-- DATA EXCERPTS --
■ ■ ■ ■

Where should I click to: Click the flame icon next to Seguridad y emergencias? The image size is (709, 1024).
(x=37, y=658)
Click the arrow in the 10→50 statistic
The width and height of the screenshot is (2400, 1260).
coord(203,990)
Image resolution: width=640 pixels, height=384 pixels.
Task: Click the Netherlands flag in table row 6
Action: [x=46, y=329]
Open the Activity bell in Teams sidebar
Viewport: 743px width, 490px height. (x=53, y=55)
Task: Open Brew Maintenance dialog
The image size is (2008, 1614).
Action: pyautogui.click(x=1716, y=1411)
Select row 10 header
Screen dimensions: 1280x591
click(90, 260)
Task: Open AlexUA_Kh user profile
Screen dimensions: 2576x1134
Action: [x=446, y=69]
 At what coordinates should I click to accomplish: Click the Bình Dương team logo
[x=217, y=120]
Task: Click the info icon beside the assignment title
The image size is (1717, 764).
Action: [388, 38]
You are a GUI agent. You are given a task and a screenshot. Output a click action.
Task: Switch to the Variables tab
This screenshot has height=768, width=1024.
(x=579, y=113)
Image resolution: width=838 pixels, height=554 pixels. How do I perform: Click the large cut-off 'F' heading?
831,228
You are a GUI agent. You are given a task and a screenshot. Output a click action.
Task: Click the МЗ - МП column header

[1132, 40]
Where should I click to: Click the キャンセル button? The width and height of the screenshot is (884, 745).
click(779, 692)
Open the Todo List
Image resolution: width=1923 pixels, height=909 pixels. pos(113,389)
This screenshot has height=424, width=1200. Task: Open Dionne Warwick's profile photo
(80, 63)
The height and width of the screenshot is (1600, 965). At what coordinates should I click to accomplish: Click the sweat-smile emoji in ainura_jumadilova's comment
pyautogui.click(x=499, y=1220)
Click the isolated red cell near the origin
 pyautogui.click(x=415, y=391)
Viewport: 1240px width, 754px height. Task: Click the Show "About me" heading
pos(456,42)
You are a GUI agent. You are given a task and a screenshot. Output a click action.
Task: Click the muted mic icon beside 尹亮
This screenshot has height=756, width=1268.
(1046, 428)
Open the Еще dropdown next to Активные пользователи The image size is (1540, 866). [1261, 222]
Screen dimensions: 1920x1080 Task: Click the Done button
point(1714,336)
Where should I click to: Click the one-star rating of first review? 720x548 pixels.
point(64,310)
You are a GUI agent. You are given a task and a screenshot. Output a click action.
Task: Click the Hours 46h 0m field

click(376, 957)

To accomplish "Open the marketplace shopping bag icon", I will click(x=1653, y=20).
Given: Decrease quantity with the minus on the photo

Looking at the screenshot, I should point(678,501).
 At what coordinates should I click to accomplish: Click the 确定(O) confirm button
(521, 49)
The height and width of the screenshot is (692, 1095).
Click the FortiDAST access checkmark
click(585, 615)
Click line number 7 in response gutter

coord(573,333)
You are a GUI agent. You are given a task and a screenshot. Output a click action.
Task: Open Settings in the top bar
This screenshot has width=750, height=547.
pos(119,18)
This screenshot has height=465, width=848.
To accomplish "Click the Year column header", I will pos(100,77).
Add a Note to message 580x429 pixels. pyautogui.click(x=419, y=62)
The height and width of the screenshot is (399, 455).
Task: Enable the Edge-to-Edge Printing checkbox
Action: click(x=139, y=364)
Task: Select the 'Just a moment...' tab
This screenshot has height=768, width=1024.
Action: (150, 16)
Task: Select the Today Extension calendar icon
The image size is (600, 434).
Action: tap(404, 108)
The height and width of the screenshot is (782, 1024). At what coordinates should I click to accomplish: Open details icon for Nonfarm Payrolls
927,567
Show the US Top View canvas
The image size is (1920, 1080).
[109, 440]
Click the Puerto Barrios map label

■ ■ ■ ■

-- GIVEN EXERCISE --
Give back only the lines from the one containing "Viewport: 1240px width, 754px" through the one containing "(1046, 428)", requests included. Rescale every click coordinate in the answers by multiplying it by 2.35 and rounding to a whole number, with halves rounded up.

-- TASK RESPONSE --
Viewport: 1240px width, 754px height. Task: Click the Show "About me" heading
pos(1072,99)
You are a GUI agent. You are given a task and a screenshot. Output a click action.
Task: Click the muted mic icon beside 尹亮
This screenshot has height=756, width=1268.
(2458, 1006)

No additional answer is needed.